Ritual dipercayai merupakan kebutuhan pokok identitas kultural dan status sosial manusia yang berbeda dengan sesamanya. Ritual dapat menumbuhkan sifat primordial seseorang, yang memperkuat rasa kecintaan pada daerah asalnya. Kepercayaan pada daya mistis ritual juga dapat menjadi sebuah media pemujaan, sebuah katalis yang mendekatkan dirinya dengan kekuatan diluar yang mana salah satu fungsinya adalah sebagai pengokoh norma dan nilai budaya yang berlaku turun-temurun.
Kepercayaan masyarakat terhadap nilai mistis dari sebuah ritual, terutama yang tinggal di daerah pedesaan masih sangatlah kental.
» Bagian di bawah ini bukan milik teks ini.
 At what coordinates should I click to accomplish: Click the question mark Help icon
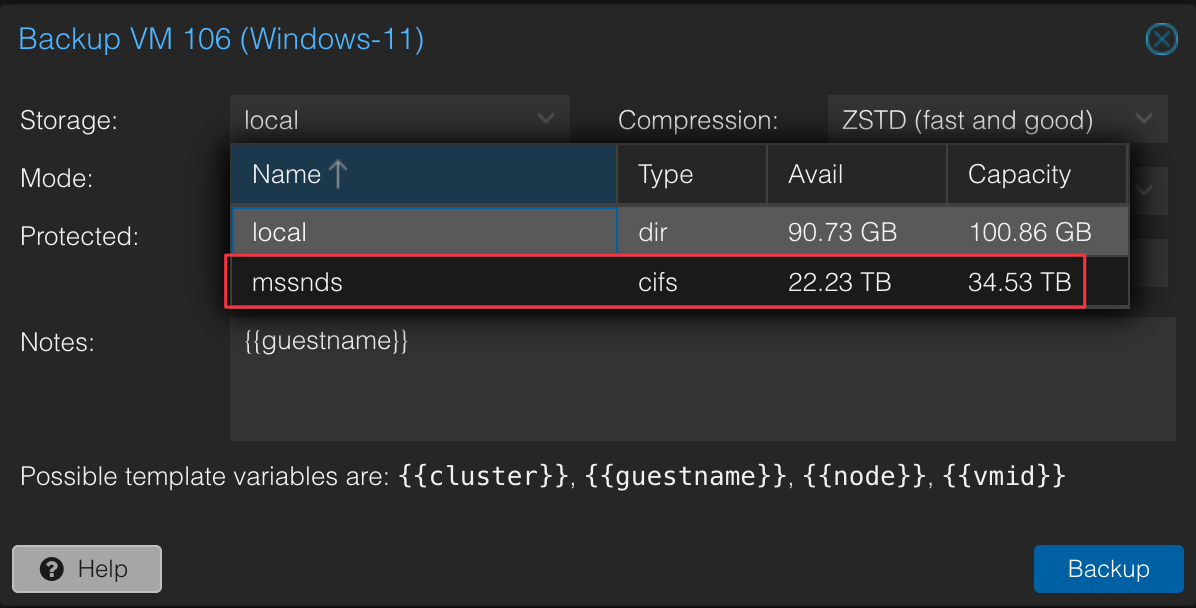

Kepercayaan masyarakat terhadap adanya arwah leluhur, membuat mereka melakukan suatu ritual untuk menghormati dan meminta berkah kehidupan yang lebih baik. Masyarakat meyakini, bahwa jiwa para roh leluhurnya masih ada dan tinggal bersama mereka di dunia. Proses ritual seperti ini sebenarnya telah terjadi sejak zaman nenek moyang dahulu.
Kepercayaan terhadap roh dan mahluk halus menjadi sebuah aliran dalam kepercayaan masyarakat tradisional. Mereka percaya bahwa segala sesuatu yang terjadi dalam kehidupan, seperti suatu bencana, musibah, kesialan adalah akibat dari pengaruh keberadaan roh dan mahluk halus. Sehingga bila terjadi bencana biasanya dukun menjadi perantara utama untuk mengatasi permasalahan tersebut.
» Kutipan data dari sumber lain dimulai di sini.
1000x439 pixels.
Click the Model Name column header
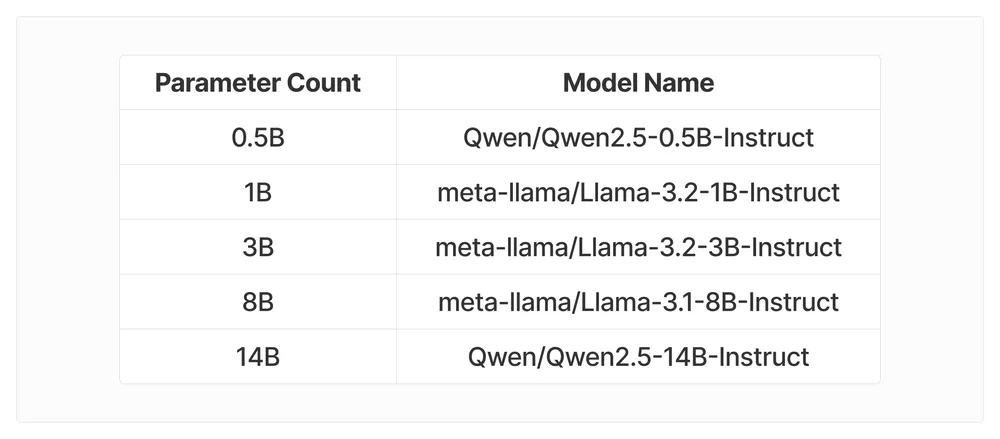[x=638, y=83]
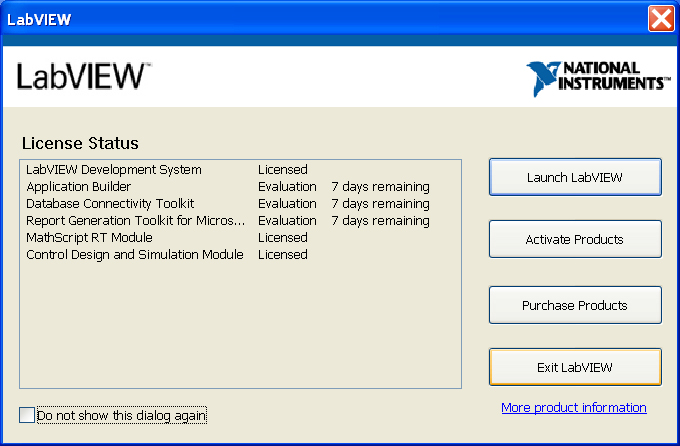Exit LabVIEW using the Exit button
Screen dimensions: 680x446
click(x=575, y=367)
Ritual merupakan salah satu wujud peninggalan kebudayaan dari nenek moyang. Didalamnya terkandung usaha untuk menciptakan suasana hidup aman, tentram, lestari, dan rezeki yang berlimpah. Masyarakat adat tradisional mempunyai stigma mempercayai bahwa ritual merupakan salah satu cara untuk merealisasikan tujuan tersebut dan upacara tersebut harus dilakukan.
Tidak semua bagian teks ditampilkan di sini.